**Artikel**
· · · ·
Artinya setiap individu wajib terpenuhi kebutuhannya yang paling dasar (sandang dan pangan), sebelum ia mampu merasakan kebutuhan yang lebih tinggi sebagai penyempurnaan kebutuhan dasar tadi, yakni kebutuhan keamanaan, penghargaan, harga diri, dan aktualisasi dirinya. Bilamana kebutuhan paling dasar yakni kebutuhan fisik berupa sandang, pangan, dan papan belum terpenuhi, maka setiap individu belum membutuhkan atau merasakan apa yang dinamakan sebagai harga diri. Setelah kebutuhan dasar itu terpenuhi, maka setiap individu perlu rasa aman jauh dari rasa takut, kecemasan, dan kekhawatiran akan keselamatan dirinya, sebab ketidakamanan hanya akan melahirkan kecemasan yang berkepanjangan. Kemudian kalau rasa aman telah terpenuhi, maka setiap individu butuh penghargaan terhadap hak azasi dirinya yang diakui oleh setiap individu di luar dirinya. Jika kesemuanya itu terpenuhi barulah individu itu merasakan mempunyai harga diri. Dalam kaitan ini, tentunya pendidikan orang dewasa yang memiliki harga diri dan jati dirinya membutuhkan pengakuan, dan itu akan sangat berpengaruh dalam proses belajarnya. Secara psikologis, dengan mengetahui kebutuhan orang dewasa sebagai peserta kegiatan pendidikan/pelatihan, maka akan dapat dengan mudah dan dapat ditentukan kondisi belajar yang harus diciptakan, isi materi apa yang harus diberikan, strategi, teknik serta metode apa yang cocok digunakan.
· · · ·
**Kutipan Butir**

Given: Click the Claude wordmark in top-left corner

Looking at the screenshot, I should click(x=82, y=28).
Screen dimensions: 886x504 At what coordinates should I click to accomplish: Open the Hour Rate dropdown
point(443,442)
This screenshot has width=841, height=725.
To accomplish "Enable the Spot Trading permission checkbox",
· · · ·
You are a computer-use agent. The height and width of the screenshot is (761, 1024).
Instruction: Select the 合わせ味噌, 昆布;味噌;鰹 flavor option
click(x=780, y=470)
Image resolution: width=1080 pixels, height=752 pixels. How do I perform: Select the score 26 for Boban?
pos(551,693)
· · · ·
**Perintah**
Kutip ulang seluruh artikel tentang kebutuhan individu dan pendidikan orang dewasa di atas tanpa mengubah satu kata pun.

**Jawaban Latihan**
Artinya setiap individu wajib terpenuhi kebutuhannya yang paling dasar (sandang dan pangan), sebelum ia mampu merasakan kebutuhan yang lebih tinggi sebagai penyempurnaan kebutuhan dasar tadi, yakni kebutuhan keamanaan, penghargaan, harga diri, dan aktualisasi dirinya. Bilamana kebutuhan paling dasar yakni kebutuhan fisik berupa sandang, pangan, dan papan belum terpenuhi, maka setiap individu belum membutuhkan atau merasakan apa yang dinamakan sebagai harga diri. Setelah kebutuhan dasar itu terpenuhi, maka setiap individu perlu rasa aman jauh dari rasa takut, kecemasan, dan kekhawatiran akan keselamatan dirinya, sebab ketidakamanan hanya akan melahirkan kecemasan yang berkepanjangan. Kemudian kalau rasa aman telah terpenuhi, maka setiap individu butuh penghargaan terhadap hak azasi dirinya yang diakui oleh setiap individu di luar dirinya. Jika kesemuanya itu terpenuhi barulah individu itu merasakan mempunyai harga diri. Dalam kaitan ini, tentunya pendidikan orang dewasa yang memiliki harga diri dan jati dirinya membutuhkan pengakuan, dan itu akan sangat berpengaruh dalam proses belajarnya. Secara psikologis, dengan mengetahui kebutuhan orang dewasa sebagai peserta kegiatan pendidikan/pelatihan, maka akan dapat dengan mudah dan dapat ditentukan kondisi belajar yang harus diciptakan, isi materi apa yang harus diberikan, strategi, teknik serta metode apa yang cocok digunakan.